Among the lines below, copy each one in which "sidebar" appears.

[[ Exercise inputs open ]]

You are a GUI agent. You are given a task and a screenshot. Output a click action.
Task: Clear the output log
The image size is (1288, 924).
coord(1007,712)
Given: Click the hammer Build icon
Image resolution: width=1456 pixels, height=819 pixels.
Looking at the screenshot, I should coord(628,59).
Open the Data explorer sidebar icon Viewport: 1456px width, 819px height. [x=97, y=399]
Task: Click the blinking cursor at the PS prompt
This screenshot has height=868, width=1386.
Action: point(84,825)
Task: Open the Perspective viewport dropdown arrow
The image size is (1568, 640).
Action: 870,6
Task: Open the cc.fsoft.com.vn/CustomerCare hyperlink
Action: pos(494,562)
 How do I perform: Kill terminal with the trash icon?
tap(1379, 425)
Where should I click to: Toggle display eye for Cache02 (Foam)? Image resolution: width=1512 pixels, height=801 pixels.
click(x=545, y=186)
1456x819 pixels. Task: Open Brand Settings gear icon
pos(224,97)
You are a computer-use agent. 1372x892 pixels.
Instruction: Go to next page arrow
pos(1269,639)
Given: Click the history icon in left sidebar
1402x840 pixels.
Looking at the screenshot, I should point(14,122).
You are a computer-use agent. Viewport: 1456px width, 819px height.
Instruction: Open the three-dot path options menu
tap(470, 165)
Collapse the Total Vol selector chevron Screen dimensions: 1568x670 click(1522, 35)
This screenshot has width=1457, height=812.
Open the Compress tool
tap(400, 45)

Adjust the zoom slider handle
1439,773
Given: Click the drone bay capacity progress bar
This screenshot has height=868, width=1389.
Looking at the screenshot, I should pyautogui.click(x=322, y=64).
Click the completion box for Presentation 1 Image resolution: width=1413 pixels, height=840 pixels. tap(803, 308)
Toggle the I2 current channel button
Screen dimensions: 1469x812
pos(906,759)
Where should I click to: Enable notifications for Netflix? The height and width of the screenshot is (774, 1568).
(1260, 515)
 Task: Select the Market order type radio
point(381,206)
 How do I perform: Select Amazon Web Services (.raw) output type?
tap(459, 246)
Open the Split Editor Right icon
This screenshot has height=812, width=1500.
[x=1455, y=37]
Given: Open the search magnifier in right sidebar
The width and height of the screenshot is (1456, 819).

[[ Exercise inputs closed ]]

■ **Output for this exercise**:
Open the Data explorer sidebar icon Viewport: 1456px width, 819px height. [x=97, y=399]
Given: Click the history icon in left sidebar
Given: Open the search magnifier in right sidebar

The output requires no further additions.